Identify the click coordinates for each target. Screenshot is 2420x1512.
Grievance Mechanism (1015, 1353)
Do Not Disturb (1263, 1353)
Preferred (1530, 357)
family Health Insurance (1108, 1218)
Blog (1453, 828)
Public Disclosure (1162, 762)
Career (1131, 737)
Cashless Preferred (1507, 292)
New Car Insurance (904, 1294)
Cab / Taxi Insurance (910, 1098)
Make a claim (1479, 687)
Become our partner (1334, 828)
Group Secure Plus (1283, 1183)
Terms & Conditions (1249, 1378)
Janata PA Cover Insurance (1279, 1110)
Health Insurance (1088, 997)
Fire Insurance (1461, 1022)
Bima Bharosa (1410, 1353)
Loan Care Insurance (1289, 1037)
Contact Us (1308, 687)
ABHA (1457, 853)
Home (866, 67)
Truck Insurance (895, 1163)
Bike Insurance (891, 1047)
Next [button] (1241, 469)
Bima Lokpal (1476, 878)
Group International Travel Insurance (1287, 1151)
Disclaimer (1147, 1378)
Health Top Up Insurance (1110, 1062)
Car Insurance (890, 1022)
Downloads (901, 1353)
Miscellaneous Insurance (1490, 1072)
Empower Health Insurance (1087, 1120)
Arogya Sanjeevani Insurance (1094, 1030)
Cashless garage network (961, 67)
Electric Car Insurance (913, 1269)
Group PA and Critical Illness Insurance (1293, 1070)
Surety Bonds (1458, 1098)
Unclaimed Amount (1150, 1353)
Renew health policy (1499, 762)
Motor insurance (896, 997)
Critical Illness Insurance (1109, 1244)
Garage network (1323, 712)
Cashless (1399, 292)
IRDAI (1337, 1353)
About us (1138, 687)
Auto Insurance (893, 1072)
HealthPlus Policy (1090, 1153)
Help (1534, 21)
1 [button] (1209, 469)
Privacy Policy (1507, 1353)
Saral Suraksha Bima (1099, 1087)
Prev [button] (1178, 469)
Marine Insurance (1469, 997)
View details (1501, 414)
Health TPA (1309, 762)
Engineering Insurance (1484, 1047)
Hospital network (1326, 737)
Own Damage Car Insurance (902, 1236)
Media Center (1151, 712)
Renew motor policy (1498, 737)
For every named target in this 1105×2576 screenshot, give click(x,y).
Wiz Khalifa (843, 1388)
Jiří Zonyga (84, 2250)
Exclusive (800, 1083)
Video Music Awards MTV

What is expected: Starting from the line that contains "Arogya Sanjeevani Insurance (1094, 1030)", give again every line to the last line of the data, exactly. Include nothing else.

Task response:
Arogya Sanjeevani Insurance (1094, 1030)
Cashless garage network (961, 67)
Electric Car Insurance (913, 1269)
Group PA and Critical Illness Insurance (1293, 1070)
Surety Bonds (1458, 1098)
Unclaimed Amount (1150, 1353)
Renew health policy (1499, 762)
Motor insurance (896, 997)
Critical Illness Insurance (1109, 1244)
Garage network (1323, 712)
Cashless (1399, 292)
IRDAI (1337, 1353)
About us (1138, 687)
Auto Insurance (893, 1072)
HealthPlus Policy (1090, 1153)
Help (1534, 21)
1 [button] (1209, 469)
Privacy Policy (1507, 1353)
Saral Suraksha Bima (1099, 1087)
Prev [button] (1178, 469)
Marine Insurance (1469, 997)
View details (1501, 414)
Health TPA (1309, 762)
Engineering Insurance (1484, 1047)
Hospital network (1326, 737)
Own Damage Car Insurance (902, 1236)
Media Center (1151, 712)
Renew motor policy (1498, 737)
For every named target in this 1105×2576 screenshot, give click(x,y).
Wiz Khalifa (843, 1388)
Jiří Zonyga (84, 2250)
Exclusive (800, 1083)
Video Music Awards MTV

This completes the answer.